FACTS_PROMPT: dict[str, str] = {
    LanguageType.CHINESE: dedent(
        r"""
    <instructions>
        <instruction>
            从对话中提取关键信息,并将它们组织成独一无二的、易于理解的事实,包含用户偏好、关系、实体等有用信息。
            以下是需要关注的信息类型以及有关如何处理输入数据的详细说明。

            **你需要关注的信息类型**
            1. 实体:对话中涉及到的实体。例如:姓名、地点、组织、事件等。
            2. 偏好:对待实体的态度。例如喜欢、讨厌等。
            3. 关系:用户与实体之间,或两个实体之间的关系。例如包含、并列、互斥等。
            4. 动作:对实体产生影响的具体动作。例如查询、搜索、浏览、点击等。

            **要求**
            1. 事实必须准确,只能从对话中提取。不要将样例中的信息体现在输出中。
            2. 事实必须清晰、简洁、易于理解。必须少于30个字。
            3. 必须按照以下JSON格式输出:

            {
                "facts": ["事实1", "事实2", "事实3"]
            }
        </instruction>

        <example>
            <conversation>
                <user>杭州西湖有哪些景点?</user>
                <assistant>杭州西湖是中国浙江省杭州市的一个著名景点,以其美丽的自然风光和丰富的文化遗产而闻名。西湖周围有许多著名的景点,包括著名的苏堤、白堤、断桥、三潭印月等。西湖以其清澈的湖水和周围的山脉而著名,是中国最著名的湖泊之一。</assistant>
            </conversation>

            <output>
                {
                    "facts": ["杭州西湖有苏堤、白堤、断桥、三潭印月等景点"]
                }
            </output>
        </example>
    </instructions>

    <conversation>
    {% for item in conversation %}
      <{{item['role']}}>
        {{item['content']}}
      </{{item['role']}}>
    {% endfor %}
    </conversation>
    <output>
"""
    ),
    LanguageType.ENGLISH: dedent(
        r"""
    <instructions>
        <instruction>
            Extract key information from the conversation and organize it into unique, easily understandable facts, including user preferences, relationships, entities, etc.
            The following are the types of information you need to pay attention to and detailed instructions on how to handle input data.

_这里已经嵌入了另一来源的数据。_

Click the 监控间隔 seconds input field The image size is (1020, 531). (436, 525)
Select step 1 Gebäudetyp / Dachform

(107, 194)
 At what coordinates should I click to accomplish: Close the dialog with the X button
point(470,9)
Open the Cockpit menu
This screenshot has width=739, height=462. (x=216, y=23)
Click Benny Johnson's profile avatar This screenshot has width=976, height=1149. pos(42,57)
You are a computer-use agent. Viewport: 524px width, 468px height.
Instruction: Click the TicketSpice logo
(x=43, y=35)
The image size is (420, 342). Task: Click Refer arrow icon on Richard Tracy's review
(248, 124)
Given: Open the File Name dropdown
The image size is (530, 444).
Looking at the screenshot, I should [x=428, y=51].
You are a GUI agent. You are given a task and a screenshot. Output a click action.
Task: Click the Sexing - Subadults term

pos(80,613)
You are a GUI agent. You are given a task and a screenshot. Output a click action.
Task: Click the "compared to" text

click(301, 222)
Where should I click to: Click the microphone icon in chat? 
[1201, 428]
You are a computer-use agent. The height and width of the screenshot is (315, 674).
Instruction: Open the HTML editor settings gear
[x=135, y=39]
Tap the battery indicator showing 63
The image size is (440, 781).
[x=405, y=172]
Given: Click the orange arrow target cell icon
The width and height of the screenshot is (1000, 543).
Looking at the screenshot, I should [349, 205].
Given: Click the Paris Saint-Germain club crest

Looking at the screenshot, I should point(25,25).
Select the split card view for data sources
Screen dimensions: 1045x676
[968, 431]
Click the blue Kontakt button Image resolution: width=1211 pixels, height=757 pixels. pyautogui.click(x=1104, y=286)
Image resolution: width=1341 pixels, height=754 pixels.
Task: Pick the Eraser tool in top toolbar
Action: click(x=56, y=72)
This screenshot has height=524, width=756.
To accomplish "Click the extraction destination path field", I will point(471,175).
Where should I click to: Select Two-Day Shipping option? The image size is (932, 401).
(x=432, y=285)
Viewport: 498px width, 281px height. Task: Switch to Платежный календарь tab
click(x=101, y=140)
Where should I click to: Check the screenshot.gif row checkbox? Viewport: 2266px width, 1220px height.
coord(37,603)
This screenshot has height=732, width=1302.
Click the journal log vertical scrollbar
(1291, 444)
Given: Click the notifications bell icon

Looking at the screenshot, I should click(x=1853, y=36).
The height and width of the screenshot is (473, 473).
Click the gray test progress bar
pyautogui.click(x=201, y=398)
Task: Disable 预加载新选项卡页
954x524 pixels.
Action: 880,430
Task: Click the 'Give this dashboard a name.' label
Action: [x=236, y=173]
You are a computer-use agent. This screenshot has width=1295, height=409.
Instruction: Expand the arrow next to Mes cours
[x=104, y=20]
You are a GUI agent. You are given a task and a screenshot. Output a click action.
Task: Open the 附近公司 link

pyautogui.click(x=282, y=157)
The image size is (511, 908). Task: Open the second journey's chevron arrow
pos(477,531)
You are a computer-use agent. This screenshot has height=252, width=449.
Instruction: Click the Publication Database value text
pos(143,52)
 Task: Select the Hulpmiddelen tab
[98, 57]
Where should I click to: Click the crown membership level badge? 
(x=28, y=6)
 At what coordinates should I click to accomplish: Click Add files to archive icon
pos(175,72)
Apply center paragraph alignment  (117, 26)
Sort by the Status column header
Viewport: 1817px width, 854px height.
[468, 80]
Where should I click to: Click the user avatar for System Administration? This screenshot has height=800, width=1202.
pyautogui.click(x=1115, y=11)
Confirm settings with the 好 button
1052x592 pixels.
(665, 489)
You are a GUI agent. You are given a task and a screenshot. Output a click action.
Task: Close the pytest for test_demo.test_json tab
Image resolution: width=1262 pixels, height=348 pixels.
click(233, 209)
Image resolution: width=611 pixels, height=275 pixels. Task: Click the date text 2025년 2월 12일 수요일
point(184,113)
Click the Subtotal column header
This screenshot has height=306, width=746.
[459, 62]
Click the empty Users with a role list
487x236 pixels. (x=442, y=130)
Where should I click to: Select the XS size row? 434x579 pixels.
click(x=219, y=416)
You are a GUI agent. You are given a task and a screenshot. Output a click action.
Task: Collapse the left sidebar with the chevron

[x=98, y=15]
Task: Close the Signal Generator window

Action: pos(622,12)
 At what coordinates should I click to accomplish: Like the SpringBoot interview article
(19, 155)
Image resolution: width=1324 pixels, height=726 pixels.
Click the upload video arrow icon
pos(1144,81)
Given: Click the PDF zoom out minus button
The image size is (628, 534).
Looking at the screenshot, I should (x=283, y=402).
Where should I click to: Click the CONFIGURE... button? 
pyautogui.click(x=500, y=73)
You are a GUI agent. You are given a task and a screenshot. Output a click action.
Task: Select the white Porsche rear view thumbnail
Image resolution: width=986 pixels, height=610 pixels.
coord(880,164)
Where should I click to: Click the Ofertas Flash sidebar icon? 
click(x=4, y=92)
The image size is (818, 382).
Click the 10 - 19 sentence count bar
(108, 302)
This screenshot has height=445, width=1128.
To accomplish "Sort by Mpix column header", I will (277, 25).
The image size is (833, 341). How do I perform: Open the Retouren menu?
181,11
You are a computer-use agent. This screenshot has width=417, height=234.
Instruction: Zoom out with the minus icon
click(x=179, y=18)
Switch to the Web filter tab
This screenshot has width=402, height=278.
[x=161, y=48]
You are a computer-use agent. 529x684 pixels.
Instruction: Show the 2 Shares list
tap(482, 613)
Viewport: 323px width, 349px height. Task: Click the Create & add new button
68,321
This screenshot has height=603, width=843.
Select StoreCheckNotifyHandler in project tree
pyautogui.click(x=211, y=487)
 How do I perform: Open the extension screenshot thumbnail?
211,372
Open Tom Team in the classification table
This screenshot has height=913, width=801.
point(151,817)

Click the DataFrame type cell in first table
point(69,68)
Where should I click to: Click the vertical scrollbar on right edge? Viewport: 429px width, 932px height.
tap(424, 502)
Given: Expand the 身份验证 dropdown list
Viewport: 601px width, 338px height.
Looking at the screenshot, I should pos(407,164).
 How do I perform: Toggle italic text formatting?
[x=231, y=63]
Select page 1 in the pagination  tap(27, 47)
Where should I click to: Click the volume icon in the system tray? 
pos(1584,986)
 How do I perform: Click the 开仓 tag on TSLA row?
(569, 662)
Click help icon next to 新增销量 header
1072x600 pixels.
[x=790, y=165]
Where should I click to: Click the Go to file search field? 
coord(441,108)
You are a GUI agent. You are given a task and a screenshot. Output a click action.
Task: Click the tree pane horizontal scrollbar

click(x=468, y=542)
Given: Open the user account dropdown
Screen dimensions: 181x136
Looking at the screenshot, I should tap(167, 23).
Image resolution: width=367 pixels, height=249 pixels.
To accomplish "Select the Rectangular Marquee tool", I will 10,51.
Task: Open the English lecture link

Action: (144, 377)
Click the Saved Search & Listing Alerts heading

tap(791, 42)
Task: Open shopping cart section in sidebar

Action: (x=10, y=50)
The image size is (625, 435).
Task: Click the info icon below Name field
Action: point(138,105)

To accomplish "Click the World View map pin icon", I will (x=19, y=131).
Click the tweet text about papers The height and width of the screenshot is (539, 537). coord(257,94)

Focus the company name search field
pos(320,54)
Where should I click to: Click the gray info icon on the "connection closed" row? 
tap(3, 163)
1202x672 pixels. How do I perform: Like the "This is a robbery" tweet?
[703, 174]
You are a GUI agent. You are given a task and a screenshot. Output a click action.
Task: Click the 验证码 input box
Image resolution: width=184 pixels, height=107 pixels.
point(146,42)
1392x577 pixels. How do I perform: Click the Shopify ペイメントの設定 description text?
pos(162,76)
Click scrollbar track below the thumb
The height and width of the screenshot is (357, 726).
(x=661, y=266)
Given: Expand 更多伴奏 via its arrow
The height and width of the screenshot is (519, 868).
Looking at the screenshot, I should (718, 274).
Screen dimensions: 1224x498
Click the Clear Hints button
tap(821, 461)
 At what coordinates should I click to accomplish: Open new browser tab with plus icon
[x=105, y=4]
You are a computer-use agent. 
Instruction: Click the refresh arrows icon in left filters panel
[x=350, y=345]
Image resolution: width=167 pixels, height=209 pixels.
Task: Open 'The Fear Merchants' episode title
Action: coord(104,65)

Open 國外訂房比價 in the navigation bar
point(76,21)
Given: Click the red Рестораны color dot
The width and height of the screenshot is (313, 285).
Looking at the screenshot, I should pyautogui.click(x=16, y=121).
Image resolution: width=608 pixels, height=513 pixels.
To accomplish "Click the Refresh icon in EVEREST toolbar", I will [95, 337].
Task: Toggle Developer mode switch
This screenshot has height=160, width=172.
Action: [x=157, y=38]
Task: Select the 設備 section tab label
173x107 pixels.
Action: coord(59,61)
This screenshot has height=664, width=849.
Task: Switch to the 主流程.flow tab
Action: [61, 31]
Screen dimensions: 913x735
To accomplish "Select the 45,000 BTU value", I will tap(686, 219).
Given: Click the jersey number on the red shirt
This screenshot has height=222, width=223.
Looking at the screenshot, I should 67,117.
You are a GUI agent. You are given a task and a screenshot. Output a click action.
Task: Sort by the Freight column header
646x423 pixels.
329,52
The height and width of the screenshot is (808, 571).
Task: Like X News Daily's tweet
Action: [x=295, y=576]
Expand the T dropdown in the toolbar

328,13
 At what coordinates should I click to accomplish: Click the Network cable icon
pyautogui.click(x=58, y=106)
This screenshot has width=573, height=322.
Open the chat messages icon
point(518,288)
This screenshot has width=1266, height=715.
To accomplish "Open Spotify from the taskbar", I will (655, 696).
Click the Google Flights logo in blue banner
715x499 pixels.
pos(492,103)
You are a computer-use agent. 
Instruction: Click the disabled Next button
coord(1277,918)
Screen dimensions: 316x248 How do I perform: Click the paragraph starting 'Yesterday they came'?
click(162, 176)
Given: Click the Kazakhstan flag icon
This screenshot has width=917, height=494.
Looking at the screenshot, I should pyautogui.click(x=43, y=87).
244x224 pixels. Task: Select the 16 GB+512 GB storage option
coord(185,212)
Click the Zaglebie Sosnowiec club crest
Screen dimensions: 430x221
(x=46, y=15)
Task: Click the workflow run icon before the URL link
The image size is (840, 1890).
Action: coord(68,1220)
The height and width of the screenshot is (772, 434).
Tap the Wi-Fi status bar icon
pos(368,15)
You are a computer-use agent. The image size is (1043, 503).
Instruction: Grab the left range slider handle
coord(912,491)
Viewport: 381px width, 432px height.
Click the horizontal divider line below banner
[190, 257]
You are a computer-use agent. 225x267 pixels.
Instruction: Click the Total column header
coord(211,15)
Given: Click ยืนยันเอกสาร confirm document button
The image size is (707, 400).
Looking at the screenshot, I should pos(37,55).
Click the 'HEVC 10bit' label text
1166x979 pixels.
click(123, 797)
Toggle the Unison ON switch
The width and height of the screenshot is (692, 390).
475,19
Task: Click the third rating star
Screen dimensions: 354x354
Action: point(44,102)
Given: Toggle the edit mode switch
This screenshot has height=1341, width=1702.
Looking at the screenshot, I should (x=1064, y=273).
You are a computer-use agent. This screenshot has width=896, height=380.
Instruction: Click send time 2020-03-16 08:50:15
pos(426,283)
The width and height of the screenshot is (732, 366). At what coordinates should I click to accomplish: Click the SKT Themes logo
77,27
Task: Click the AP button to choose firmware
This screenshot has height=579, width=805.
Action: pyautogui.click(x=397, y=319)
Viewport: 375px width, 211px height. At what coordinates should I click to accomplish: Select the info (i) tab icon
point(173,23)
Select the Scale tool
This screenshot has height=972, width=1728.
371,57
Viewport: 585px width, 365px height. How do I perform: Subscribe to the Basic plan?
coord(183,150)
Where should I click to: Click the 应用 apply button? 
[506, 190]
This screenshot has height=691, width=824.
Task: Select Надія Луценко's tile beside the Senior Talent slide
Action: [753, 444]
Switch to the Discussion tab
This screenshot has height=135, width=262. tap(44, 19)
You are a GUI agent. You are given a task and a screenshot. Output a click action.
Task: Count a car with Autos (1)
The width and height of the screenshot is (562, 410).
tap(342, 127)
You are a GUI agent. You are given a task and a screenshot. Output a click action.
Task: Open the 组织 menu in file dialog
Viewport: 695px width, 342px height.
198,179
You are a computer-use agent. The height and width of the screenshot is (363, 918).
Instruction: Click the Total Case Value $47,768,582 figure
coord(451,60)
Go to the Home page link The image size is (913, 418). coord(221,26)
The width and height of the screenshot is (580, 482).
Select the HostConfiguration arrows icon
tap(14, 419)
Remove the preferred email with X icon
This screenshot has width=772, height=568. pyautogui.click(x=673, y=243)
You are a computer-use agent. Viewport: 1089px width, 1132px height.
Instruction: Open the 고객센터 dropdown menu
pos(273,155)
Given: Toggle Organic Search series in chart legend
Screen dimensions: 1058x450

            **Types of information you need to pay attention to**
            1. Entities: Entities involved in the conversation. For example: names, locations, organizations, events, etc.
            2. Preferences: Attitudes towards entities. For example: like, dislike, etc.
            3. Relationships: Relationships between users and entities, or between two entities. For example: include, parallel, mutually exclusive, etc.
            4. Actions: Specific actions that affect entities. For example: query, search, browse, click, etc.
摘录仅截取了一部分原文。